#### Exercícios para fazer
1. No texto sobre o projeto da moringa, quantos alunos tinha a turma?
2. Reescreva o texto sobre o projeto da moringa de "O processo de" até "de 37 alunos.", pondo "lama" no lugar de "barro".
3. Escreva a continuação do texto sobre o projeto da moringa, começando logo depois da última frase.

#### Trecho do texto
O projeto “Uma solução alternativa para o tratamento simplificado da água”, aplicado na escola Cassimira Leite Montenegro, provocou os estudantes do 4º ano do fundamental a refletir, inicialmente, sobre o tratamento convencional da água para consumo humano. Incentivou a pesquisa e a busca por fontes que pudessem iluminar o assunto para então desenvolver uma atividade prática.

O processo de investigação resultou em um, digamos, “achado científico”: os estudantes souberam que as sementes da planta popularmente conhecida como “acácia branca” ou “moringa”, entre outros nomes, tinham o poder de filtrar as impurezas (barro) da água, em um processo peculiar de decantação. Estava dado o foco de que o professor precisava para desdobrar o tema e trabalhá-lo de maneira transversal na turma de 37 alunos.

Ao longo do ano letivo de 2017, o projeto em torno do potencial purificador da Moringa oleífera, nome científico da “acácia branca”, incentivou o trabalho em equipe e a interação dos estudantes e ajudou o professor a trabalhar leitura e escrita dos alunos à medida que aumentou o interesse deles pelos estudos.

#### Material fornecido
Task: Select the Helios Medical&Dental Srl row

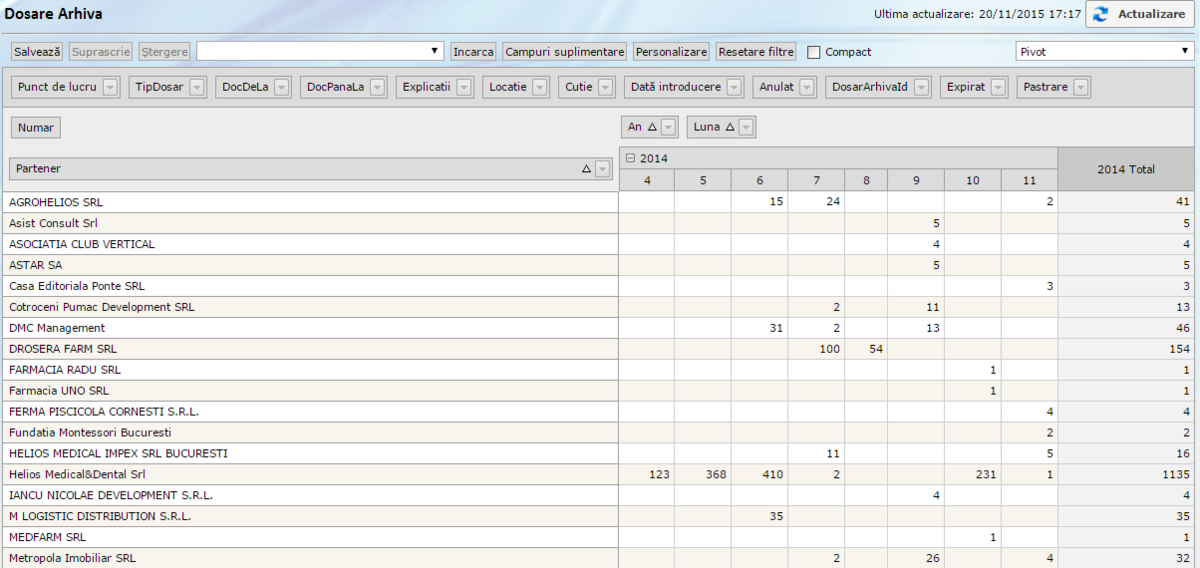Action: pyautogui.click(x=77, y=475)
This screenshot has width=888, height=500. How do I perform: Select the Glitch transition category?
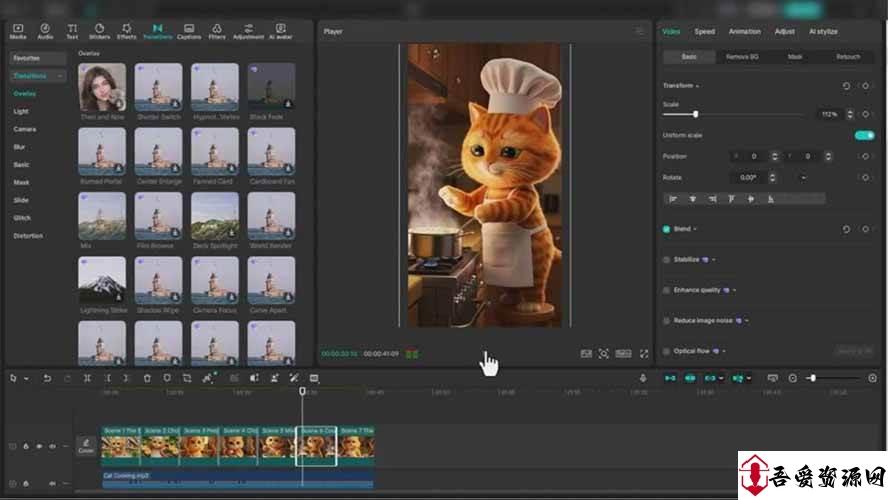pyautogui.click(x=22, y=218)
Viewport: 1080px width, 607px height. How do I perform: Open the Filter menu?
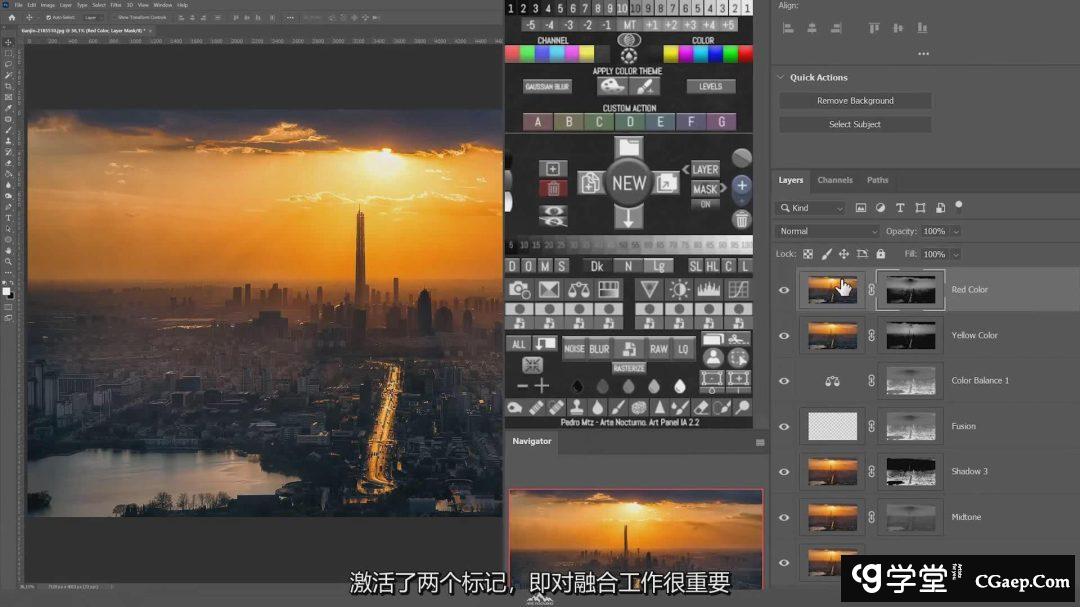click(116, 5)
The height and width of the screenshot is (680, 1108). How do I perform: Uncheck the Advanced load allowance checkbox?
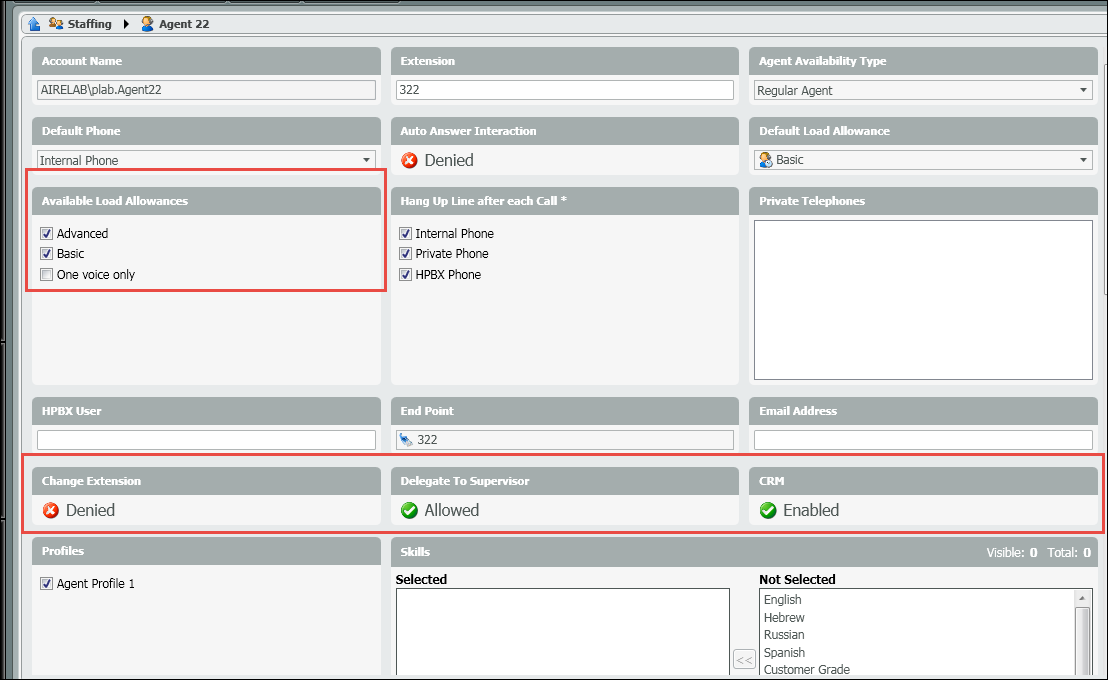[46, 233]
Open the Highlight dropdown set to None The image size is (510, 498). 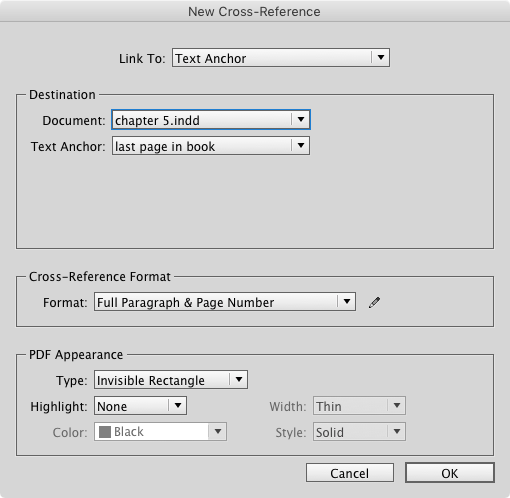point(140,406)
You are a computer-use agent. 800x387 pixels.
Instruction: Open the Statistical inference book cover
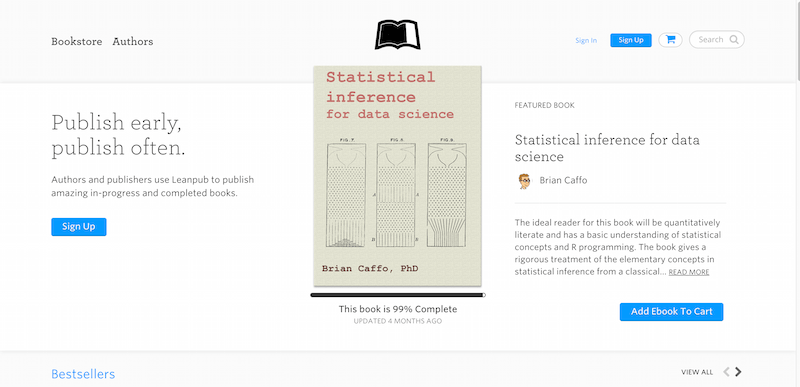[x=397, y=176]
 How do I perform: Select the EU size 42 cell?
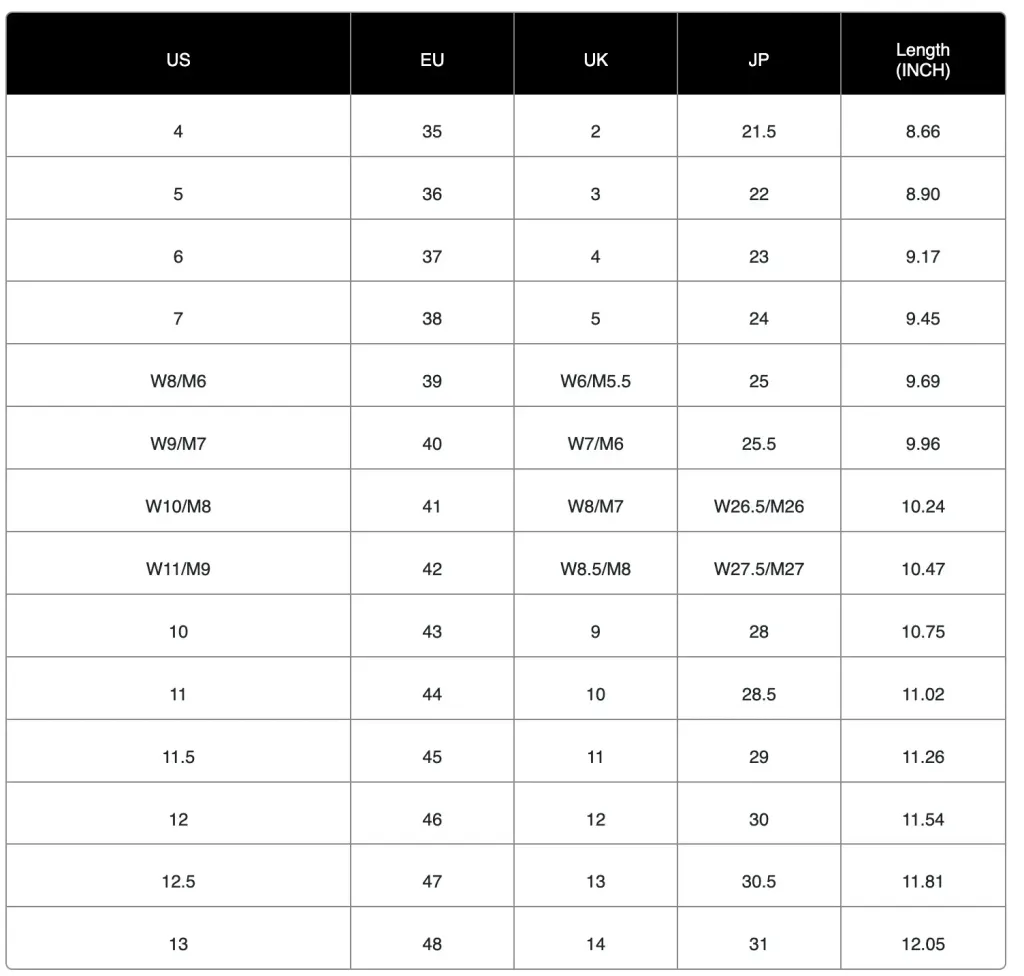tap(432, 569)
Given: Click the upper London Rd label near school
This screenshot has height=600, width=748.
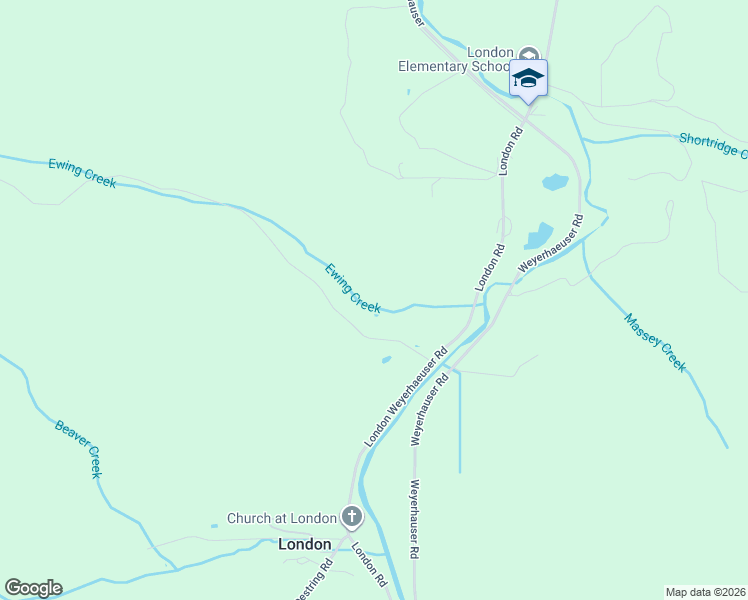Looking at the screenshot, I should tap(510, 151).
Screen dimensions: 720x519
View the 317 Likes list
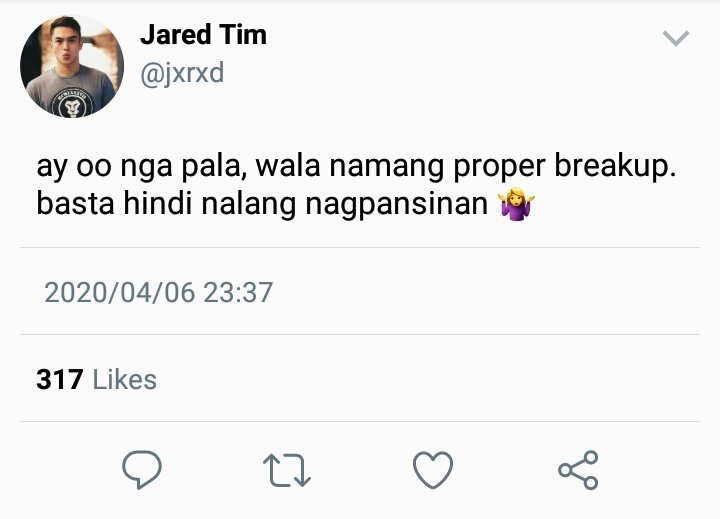click(x=96, y=380)
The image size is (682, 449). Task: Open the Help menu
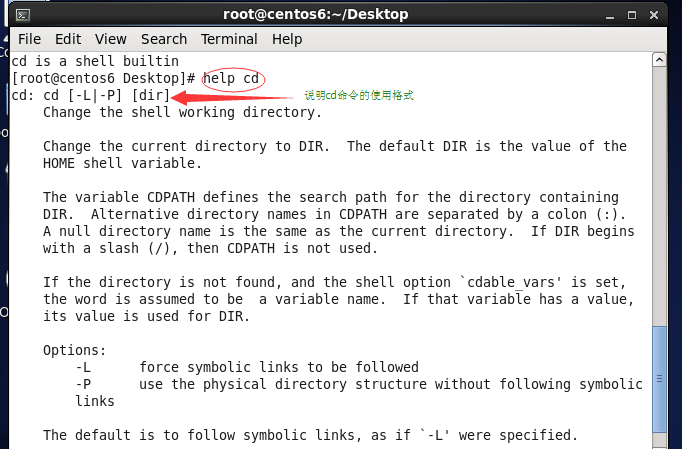(x=287, y=39)
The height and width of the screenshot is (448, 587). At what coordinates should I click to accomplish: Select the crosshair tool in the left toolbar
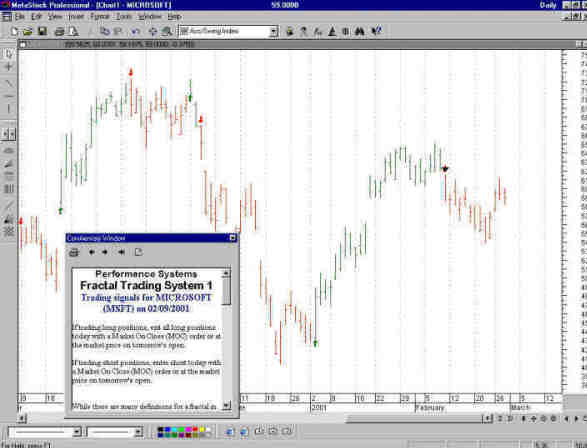[x=9, y=67]
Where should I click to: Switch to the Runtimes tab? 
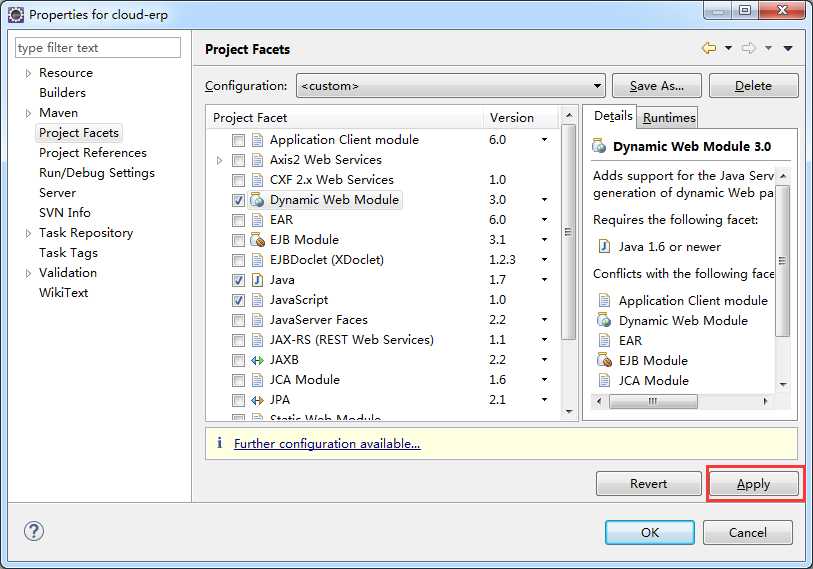click(x=669, y=118)
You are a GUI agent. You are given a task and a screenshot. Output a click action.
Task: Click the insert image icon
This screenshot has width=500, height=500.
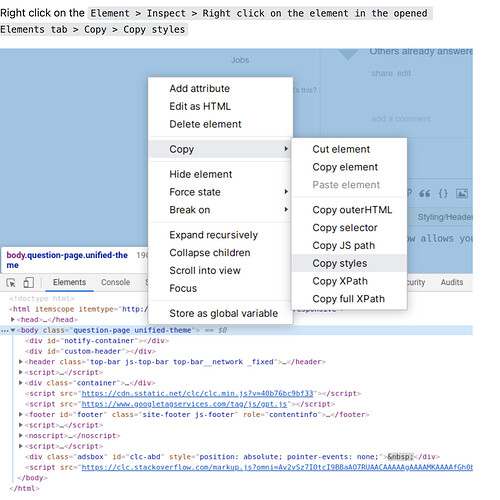click(462, 193)
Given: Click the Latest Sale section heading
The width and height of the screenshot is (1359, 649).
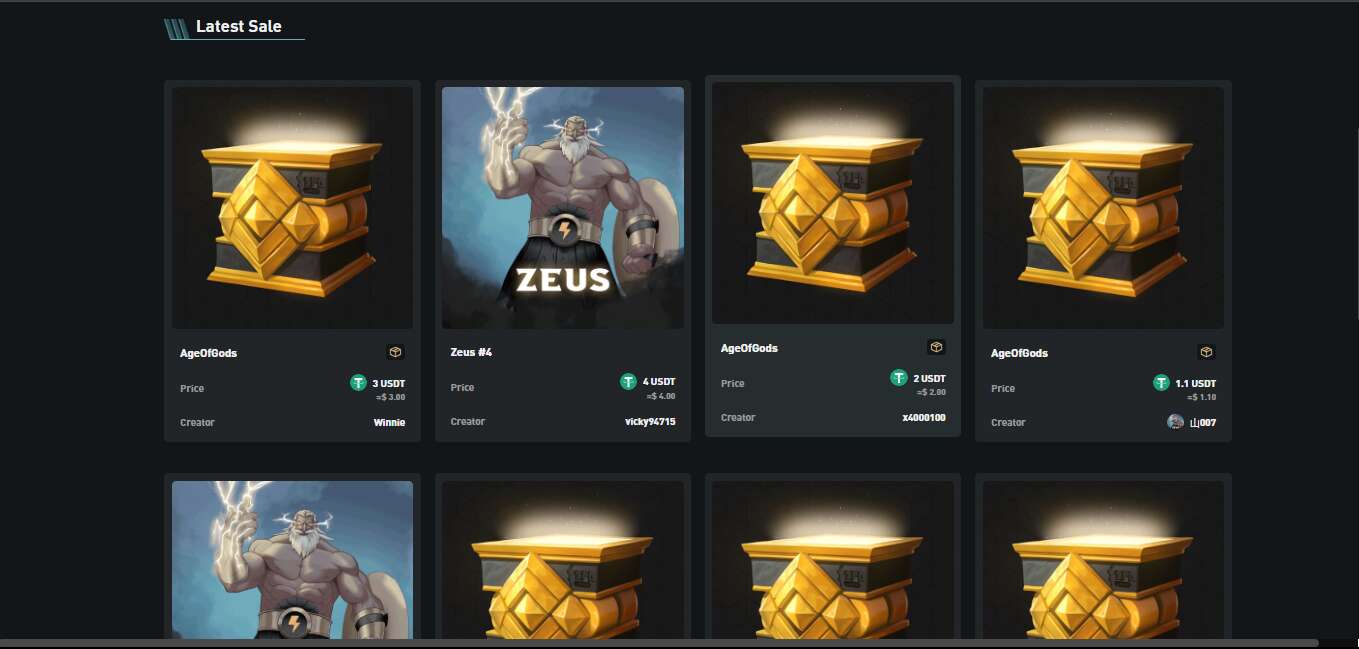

#### Respostas dos exercícios
1. 37 alunos.

2.
O processo de investigação resultou em um, digamos, “achado científico”: os estudantes souberam que as sementes da planta popularmente conhecida como “acácia branca” ou “moringa”, entre outros nomes, tinham o poder de filtrar as impurezas (lama) da água, em um processo peculiar de decantação. Estava dado o foco de que o professor precisava para desdobrar o tema e trabalhá-lo de maneira transversal na turma de 37 alunos.

3.
“Quando eles encontraram essa semente, eu já conhecia o vegetal, mas os deixei buscar as respostas. Partimos da situação problema, dividimos a pesquisa em etapas e nesse processo eles foram aprendendo coisas novas e se envolvendo cada vez mais com o saber”, afirma José Hélio. Durante o projeto, os alunos foram demonstrando mais interesse nos estudos e maior participação. Além de compartilharem os computadores e celulares para a realização da pesquisa, eles trocaram muitas informações sobre suas descobertas. “Houve muita interação entre eles”, diz.

O professor correu atrás de sementes de Moringa oleífera em um sítio na zona rural de Desterro e tomou o cuidado de fazer as primeiras experiências de decantação da água turva em sua própria casa, antes de fazê-las na escola. Outros professores também participaram das experiências, o que para José Hélio enriqueceu o processo. “Com casca, duas sementes da planta purificam um litro de água em 30 minutos. Sem casca, é mais rápido e trituradas, mais rápido ainda. Os alunos experimentaram tudo isso”, lembra o professor.

Uma semente de “moringa” é do tamanho de um caroço de feijão e libera um tipo de óleo responsável pelo processo de purificação da água turva. Após um tempo de ação, as impurezas vão para o fundo do recipiente e a água deixa de ser barrenta. “A água não fica com gosto ruim. É água normal”, diz. “O processo não serve para água poluída. É só para água barrenta.”

Com o envolvimento, os estudantes passaram a ter curiosidade de conhecer a árvore da Moringa oleífera e, diante dessa demanda, José Helio conseguiu a liberação para levar as crianças para uma aula de campo em uma escola estadual vizinha, que abriga uma planta desta espécie em seu terreno. “Foi muito interessante. Todos quiseram tirar foto com o vegetal… Eles puderam sentir o cheiro das folhas, que é muito forte e um pouco desagradável”, lembra.

Os estudantes também tiveram a oportunidade de plantar mudas da árvore para levar para casa e a evolução do projeto desembocou, naturalmente, no engajamento das famílias.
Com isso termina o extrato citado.